4.     The oral ethanol gavage given to the 2 treatment models are quite high concentrated. It would be necessary to clarify if there are any mice died during the treatments.

Author Response

Response to Reviewer 2 Comments

In this study, the authors investigated the preventative and therapeutic effects of Schisandrin B (Sch B) against ethanol-induced liver and brain injuries. By using two treatment models, the authors showed that Sch B can effectively prevent and ameliorate alcoholic liver diseases such as resolving liver injuries, lipid deposition, inflammasome activation, and fibrosis. Sch B reverses brain damage and improves the neurological function of ethanol-treated mice. The authors demonstrated that Sch B may serve as a potential treatment option for liver diseases, as well as subsequential brain injuries. Overall, the findings provided by the authors could have interesting implications. Specific concerns are listed as following points:

1. In Figure 1 and 5, it’s necessary to evaluate the steatosis levels by staining, such as semi-quantified Oil Red O staining. H&E-stain is not sufficient to evaluate steatosis.

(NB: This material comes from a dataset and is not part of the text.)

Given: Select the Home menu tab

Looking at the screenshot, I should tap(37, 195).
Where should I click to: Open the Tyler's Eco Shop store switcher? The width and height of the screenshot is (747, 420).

Response: Thank you for the reviewer’s suggestion. However, lipid staining may not suitable for paraffin-embedded tissue sections (which is what we used in this study). Unfortunately, performing this lipid staining at this point would warrant the additional euthanization of 32 new animals, which we believe will against the concept of the 3Rs.

Although we cannot evaluate steatosis by lipid staining, our current data such as cholesterol and TG levels in the liver, as well as in the serum may suggest lipid deposition in the liver. In addition, the method for ethanol treatment used in this study was employed as described by other literature, which has been shown to cause lipid deposition in the liver. Related references were added in the material and methods section (Line 81-82).

2. The albumin levels in CSF are comparably much lower than serum albumin levels. It would be great if the authors could discuss this point and mention if previous findings have demonstrated this difference.

Response: Thank you for raising this point. Because CNS cannot synthesize albumin, albumin found in the CSF was derived from the blood (by crossing the BBB); therefore, albumin levels in the CSF are much lower than that in the serum. This difference has also been observed in other studies. We have added this information to the manuscript:

Line 247-249: “While albumin synthesis occurs in the liver but not in the CNS, albumin present in CSF usually derives from plasma [28,34]. The ratio of CSF and serum albumin was used to evaluate the blood-brain barrier (BBB) damage.”

3. The authors need to better explain the western blot data of GSDMD (pyroptosis) in the result section as this programmed cell death can be initiated by NLRP3.

Response: Thank you for the suggestion. A description regarding GSDMD has been added to the manuscript.

Line 202-204: “GSDMD, a pyroptotic marker that can be initiated by NLRP3 signaling [33], has also been significantly increased in expression by ethanol, suggesting the presence of pyroptosis (Fig 3C).”

Line 344-346: “In addition, it initiates a form of programmed cell death called pyroptosis, which is driven by a protein called GSDMD [36].”

4. The oral ethanol gavage given to the 2 treatment models are quite high concentrated. It would be necessary to clarify if there are any mice died during the treatments.

Response: Thank you for raising this point. The method for ethanol treatment used in this study was employed as described by other literature. Related references were added in the material and methods section (Line 81-82). And we have also added the information that no mice died during the experiment.

Line 81-84: “Method for ethanol treatment was employed as described previously [25-27]. Treatment concentrations of Sch B (20 mg/kg) were based on literature references [28,29]. No mice died or exhibited Sch B-related adverse effects during the experiment.”